Ces contestations sont susceptibles de retarder la mise en œuvre de la règle, qui devrait entrer en vigueur en août. En fin de compte, elles pourraient condamner la mesure, car la FTC a adopté une position nouvelle et sans précédent en ce qui concerne ses pouvoirs en matière d'élaboration de règles, ont déclaré plusieurs juristes et autres experts.

La règle de la FTC pourrait également être invalidée parce qu'elle traite d'une "question majeure" ayant de vastes implications pour l'économie américaine, ce que la Cour suprême des États-Unis a déclaré que les agences ne peuvent entreprendre qu'avec l'autorisation explicite du Congrès, ont déclaré les avocats.
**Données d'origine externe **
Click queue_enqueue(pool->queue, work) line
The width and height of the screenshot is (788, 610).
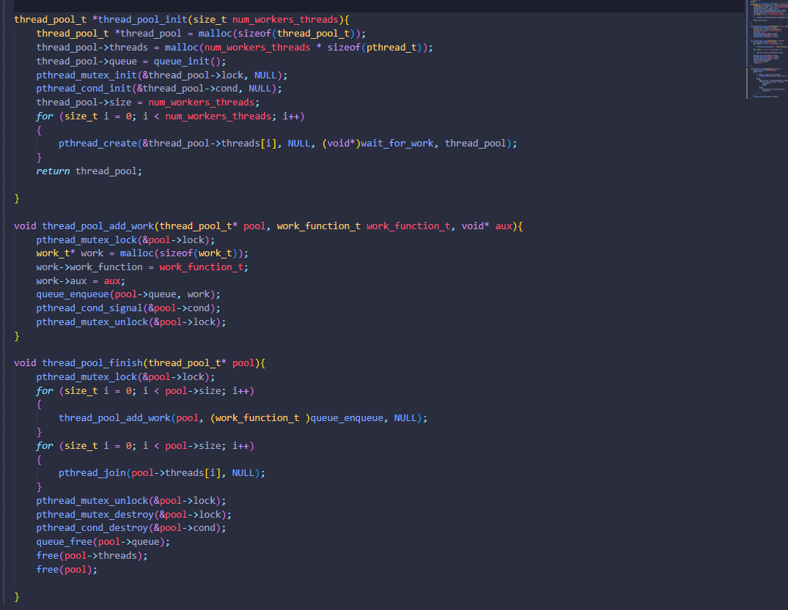(128, 294)
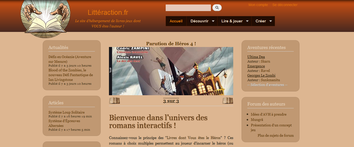Click the next slide book icon
354x147 pixels.
coord(228,101)
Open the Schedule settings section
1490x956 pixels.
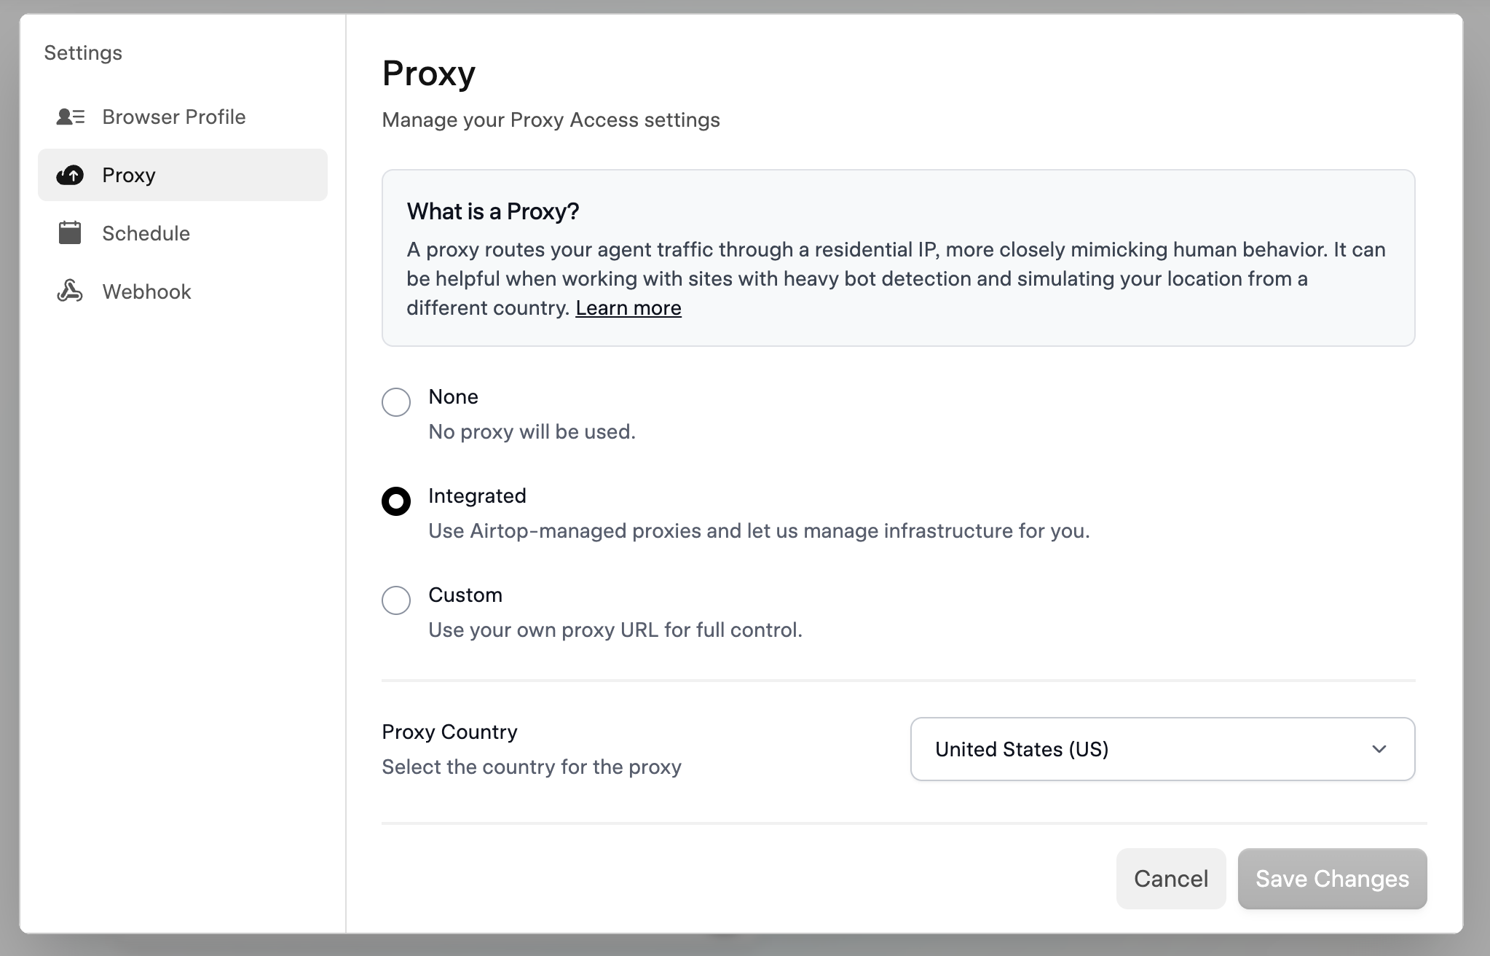[x=146, y=233]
La FTC n'a pas cette autorité, et le Congrès lui-même a refusé d'adopter des propositions d'interdiction des clauses de non-concurrence, a déclaré Jeremy Merkelson, associé du cabinet d'avocats Davis Wright Tremaine à Washington, D.C., qui représente les employeurs.

"Je pense que la Cour suprême a tout ce qu'il faut pour statuer que le grand écart de la FTC n'a pas été autorisé par le pouvoir législatif", a déclaré M. Merkelson.

La Commission devra également faire face à une batterie de juges conservateurs qui ont montré leur volonté de bloquer les grandes politiques gouvernementales et de limiter le pouvoir des agences fédérales, y compris la supermajorité conservatrice de la Cour suprême.

Le tribunal de Tyler, au Texas, où la Chambre de commerce a intenté son action en justice, a été "un pare-feu assez efficace contre les règles douteuses de l'administration Biden", a déclaré Gregory Hoff, directeur de la politique du travail et de l'emploi à l'Association pour la politique des ressources humaines (HR Policy Association), qui est soutenue par les entreprises.

Le seul juge du tribunal, J. Campbell Barker, a été nommé par l'ancien président républicain Donald Trump. Le procès de M. Ryan a été confié à un autre juge nommé par M. Trump, le juge de district Ada Brown, à Dallas. Les appels éventuels seront entendus par la cinquième cour d'appel du circuit des États-Unis, basée à la Nouvelle-Orléans, dont 12 des 17 juges ont été nommés par des présidents républicains.

Dans un communiqué répondant aux actions en justice, la FTC a déclaré mercredi que la loi fédérale était "claire comme de l'eau de roche" et que l'agence disposait de pouvoirs étendus en matière d'élaboration de règles pour lutter contre les pratiques anticoncurrentielles.

La Commission a également défendu ce pouvoir dans le règlement de 570 pages lui-même, en s'appuyant fortement sur les décisions des cours d'appel américaines de 1973 et 1985 qui ont confirmé les règles de l'agence exigeant des distributeurs de carburant qu'ils déterminent l'"indice d'octane" de l'essence et des sociétés de vente par correspondance qu'elles expédient les produits dans les délais annoncés.

Mais ces règles n'étaient pas aussi radicales que l'interdiction de non-concurrence qui touche tous les secteurs de l'économie, et le cinquième circuit n'est pas tenu de suivre les décisions antérieures d'autres cours d'appel, a déclaré Damian Cavaleri, un avocat basé à New York qui a représenté des employeurs et des travailleurs.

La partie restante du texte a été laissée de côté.